• [Work task]: Please set down the entries below once more, exactly.

• [Collected data]:
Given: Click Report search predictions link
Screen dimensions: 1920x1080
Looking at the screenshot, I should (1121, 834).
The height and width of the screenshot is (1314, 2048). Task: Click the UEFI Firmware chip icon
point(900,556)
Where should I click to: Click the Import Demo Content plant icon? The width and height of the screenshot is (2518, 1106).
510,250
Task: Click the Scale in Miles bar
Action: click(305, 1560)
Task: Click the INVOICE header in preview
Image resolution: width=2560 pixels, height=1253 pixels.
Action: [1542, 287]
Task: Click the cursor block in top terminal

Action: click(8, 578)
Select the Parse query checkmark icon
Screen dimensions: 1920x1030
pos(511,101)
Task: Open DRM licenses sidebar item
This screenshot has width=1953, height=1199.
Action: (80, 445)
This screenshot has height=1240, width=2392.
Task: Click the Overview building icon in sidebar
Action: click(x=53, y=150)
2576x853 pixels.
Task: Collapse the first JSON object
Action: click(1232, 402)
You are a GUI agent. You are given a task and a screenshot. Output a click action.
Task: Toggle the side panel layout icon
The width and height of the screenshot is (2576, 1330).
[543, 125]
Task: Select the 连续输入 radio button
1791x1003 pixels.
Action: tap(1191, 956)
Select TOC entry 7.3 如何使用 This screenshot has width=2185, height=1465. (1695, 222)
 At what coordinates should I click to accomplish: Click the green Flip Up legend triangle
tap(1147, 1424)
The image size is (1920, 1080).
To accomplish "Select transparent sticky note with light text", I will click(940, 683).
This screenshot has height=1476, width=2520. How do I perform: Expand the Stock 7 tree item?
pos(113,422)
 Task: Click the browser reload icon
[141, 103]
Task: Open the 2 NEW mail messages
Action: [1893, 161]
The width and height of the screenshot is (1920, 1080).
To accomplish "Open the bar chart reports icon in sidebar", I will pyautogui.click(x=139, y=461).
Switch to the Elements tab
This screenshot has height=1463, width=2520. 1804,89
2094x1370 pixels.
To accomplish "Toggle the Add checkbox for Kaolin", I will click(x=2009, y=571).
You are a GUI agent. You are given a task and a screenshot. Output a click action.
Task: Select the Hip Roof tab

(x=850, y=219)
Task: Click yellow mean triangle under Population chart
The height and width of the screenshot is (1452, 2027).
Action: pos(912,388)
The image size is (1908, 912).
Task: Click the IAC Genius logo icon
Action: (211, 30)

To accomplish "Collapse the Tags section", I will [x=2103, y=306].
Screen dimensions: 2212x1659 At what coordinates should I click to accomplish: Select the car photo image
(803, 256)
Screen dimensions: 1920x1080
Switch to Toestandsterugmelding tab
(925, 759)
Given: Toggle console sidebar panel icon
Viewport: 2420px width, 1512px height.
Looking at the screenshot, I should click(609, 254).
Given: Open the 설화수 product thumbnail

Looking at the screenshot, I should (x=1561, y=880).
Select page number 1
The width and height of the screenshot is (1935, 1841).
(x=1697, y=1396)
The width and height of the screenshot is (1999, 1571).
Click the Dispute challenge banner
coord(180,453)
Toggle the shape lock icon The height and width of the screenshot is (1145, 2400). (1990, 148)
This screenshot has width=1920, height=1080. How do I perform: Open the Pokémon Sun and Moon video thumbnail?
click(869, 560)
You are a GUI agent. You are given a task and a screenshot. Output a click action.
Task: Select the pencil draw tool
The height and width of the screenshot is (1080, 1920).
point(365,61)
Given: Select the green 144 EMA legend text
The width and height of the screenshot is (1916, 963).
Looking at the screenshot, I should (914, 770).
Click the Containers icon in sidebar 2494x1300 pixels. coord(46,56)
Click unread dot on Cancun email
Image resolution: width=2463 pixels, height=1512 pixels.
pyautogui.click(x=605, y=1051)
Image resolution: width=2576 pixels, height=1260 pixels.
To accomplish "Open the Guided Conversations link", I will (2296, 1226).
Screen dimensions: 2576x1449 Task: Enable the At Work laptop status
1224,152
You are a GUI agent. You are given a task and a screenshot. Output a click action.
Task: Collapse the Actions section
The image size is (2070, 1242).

• [Written response]:
Given: Click Report search predictions link
Screen dimensions: 1920x1080
Looking at the screenshot, I should (1121, 834).
The height and width of the screenshot is (1314, 2048). Task: Click the UEFI Firmware chip icon
point(900,556)
Where should I click to: Click the Import Demo Content plant icon? The width and height of the screenshot is (2518, 1106).
510,250
Task: Click the Scale in Miles bar
Action: click(305, 1560)
Task: Click the INVOICE header in preview
Image resolution: width=2560 pixels, height=1253 pixels.
Action: [1542, 287]
Task: Click the cursor block in top terminal

Action: click(8, 578)
Select the Parse query checkmark icon
Screen dimensions: 1920x1030
pos(511,101)
Task: Open DRM licenses sidebar item
This screenshot has width=1953, height=1199.
Action: (80, 445)
This screenshot has height=1240, width=2392.
Task: Click the Overview building icon in sidebar
Action: click(x=53, y=150)
2576x853 pixels.
Task: Collapse the first JSON object
Action: click(1232, 402)
You are a GUI agent. You are given a task and a screenshot. Output a click action.
Task: Toggle the side panel layout icon
The width and height of the screenshot is (2576, 1330).
[543, 125]
Task: Select the 连续输入 radio button
1791x1003 pixels.
Action: tap(1191, 956)
Select TOC entry 7.3 如何使用 This screenshot has width=2185, height=1465. (1695, 222)
 At what coordinates should I click to accomplish: Click the green Flip Up legend triangle
tap(1147, 1424)
The image size is (1920, 1080).
To accomplish "Select transparent sticky note with light text", I will click(940, 683).
This screenshot has height=1476, width=2520. How do I perform: Expand the Stock 7 tree item?
pos(113,422)
 Task: Click the browser reload icon
[141, 103]
Task: Open the 2 NEW mail messages
Action: [1893, 161]
The width and height of the screenshot is (1920, 1080).
To accomplish "Open the bar chart reports icon in sidebar", I will pyautogui.click(x=139, y=461).
Switch to the Elements tab
This screenshot has height=1463, width=2520. 1804,89
2094x1370 pixels.
To accomplish "Toggle the Add checkbox for Kaolin", I will click(x=2009, y=571).
You are a GUI agent. You are given a task and a screenshot. Output a click action.
Task: Select the Hip Roof tab

(x=850, y=219)
Task: Click yellow mean triangle under Population chart
The height and width of the screenshot is (1452, 2027).
Action: pos(912,388)
The image size is (1908, 912).
Task: Click the IAC Genius logo icon
Action: (211, 30)

To accomplish "Collapse the Tags section", I will [x=2103, y=306].
Screen dimensions: 2212x1659 At what coordinates should I click to accomplish: Select the car photo image
(803, 256)
Screen dimensions: 1920x1080
Switch to Toestandsterugmelding tab
(925, 759)
Given: Toggle console sidebar panel icon
Viewport: 2420px width, 1512px height.
Looking at the screenshot, I should click(609, 254).
Given: Open the 설화수 product thumbnail

Looking at the screenshot, I should (x=1561, y=880).
Select page number 1
The width and height of the screenshot is (1935, 1841).
(x=1697, y=1396)
The width and height of the screenshot is (1999, 1571).
Click the Dispute challenge banner
coord(180,453)
Toggle the shape lock icon The height and width of the screenshot is (1145, 2400). (1990, 148)
This screenshot has width=1920, height=1080. How do I perform: Open the Pokémon Sun and Moon video thumbnail?
click(869, 560)
You are a GUI agent. You are given a task and a screenshot. Output a click action.
Task: Select the pencil draw tool
The height and width of the screenshot is (1080, 1920).
point(365,61)
Given: Select the green 144 EMA legend text
The width and height of the screenshot is (1916, 963).
Looking at the screenshot, I should (914, 770).
Click the Containers icon in sidebar 2494x1300 pixels. coord(46,56)
Click unread dot on Cancun email
Image resolution: width=2463 pixels, height=1512 pixels.
pyautogui.click(x=605, y=1051)
Image resolution: width=2576 pixels, height=1260 pixels.
To accomplish "Open the Guided Conversations link", I will (2296, 1226).
Screen dimensions: 2576x1449 Task: Enable the At Work laptop status
1224,152
You are a GUI agent. You are given a task and a screenshot. Output a click action.
Task: Collapse the Actions section
The image size is (2070, 1242).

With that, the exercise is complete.